[DATASET CONTENT]
######
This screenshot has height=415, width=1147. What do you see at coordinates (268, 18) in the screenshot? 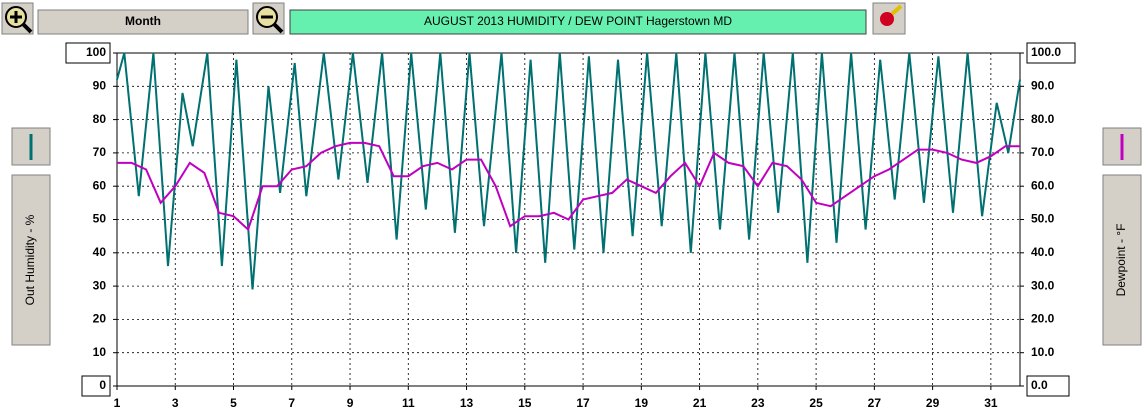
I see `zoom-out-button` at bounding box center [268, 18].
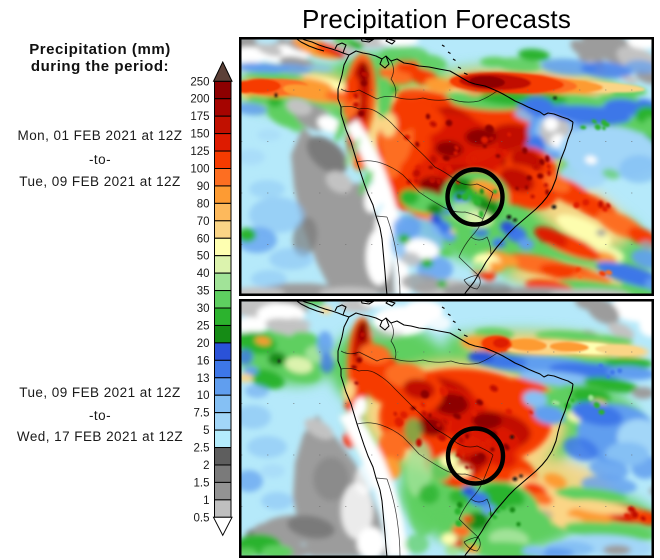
######
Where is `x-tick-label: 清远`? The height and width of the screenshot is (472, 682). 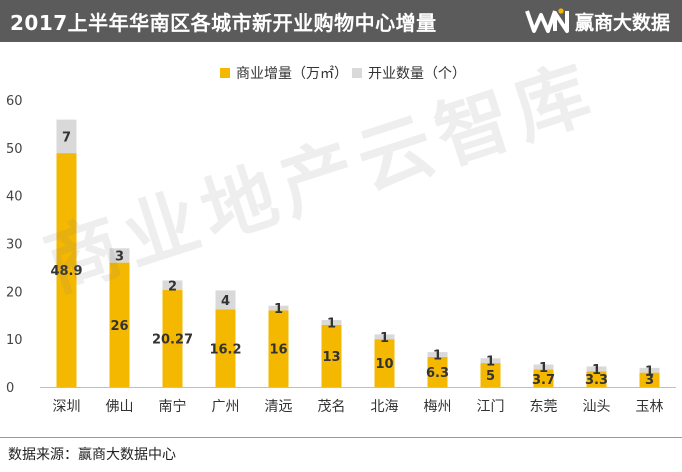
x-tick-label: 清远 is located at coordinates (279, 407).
######
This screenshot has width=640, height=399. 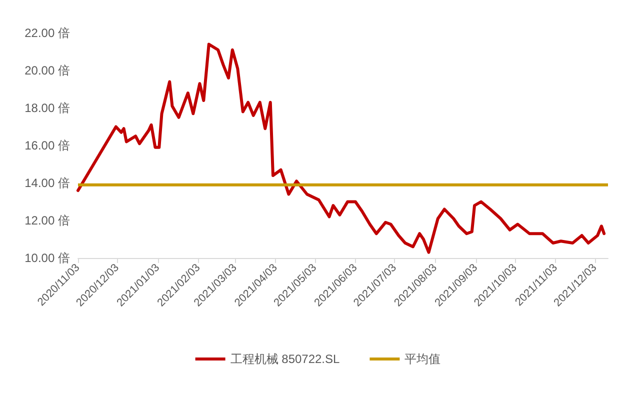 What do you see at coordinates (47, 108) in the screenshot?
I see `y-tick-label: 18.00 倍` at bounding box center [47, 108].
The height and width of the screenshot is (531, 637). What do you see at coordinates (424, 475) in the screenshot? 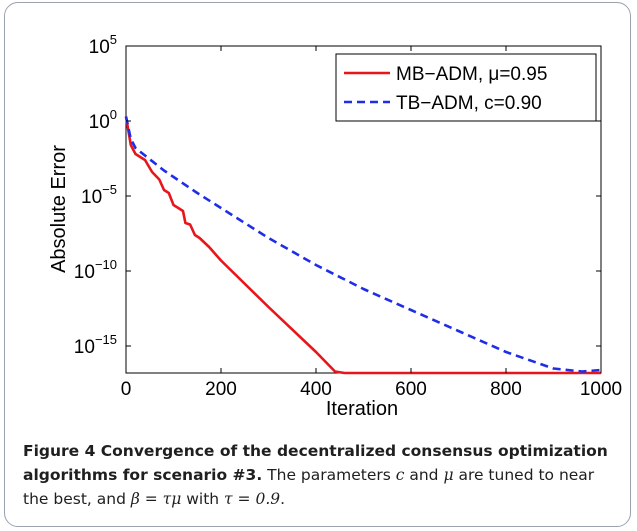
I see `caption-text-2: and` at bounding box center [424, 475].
######
[PROBLEM TO WORK ON] Update only the stretch from the line that contains "This screenshot has height=415, width=1147." through the line that contains "center [268, 18].", replacing "coordinates" with "position" and keeping everything else the same. Leave the pictures out of your answer.

[WORKED SOLUTION]
This screenshot has height=415, width=1147. What do you see at position (268, 18) in the screenshot? 
I see `zoom-out-button` at bounding box center [268, 18].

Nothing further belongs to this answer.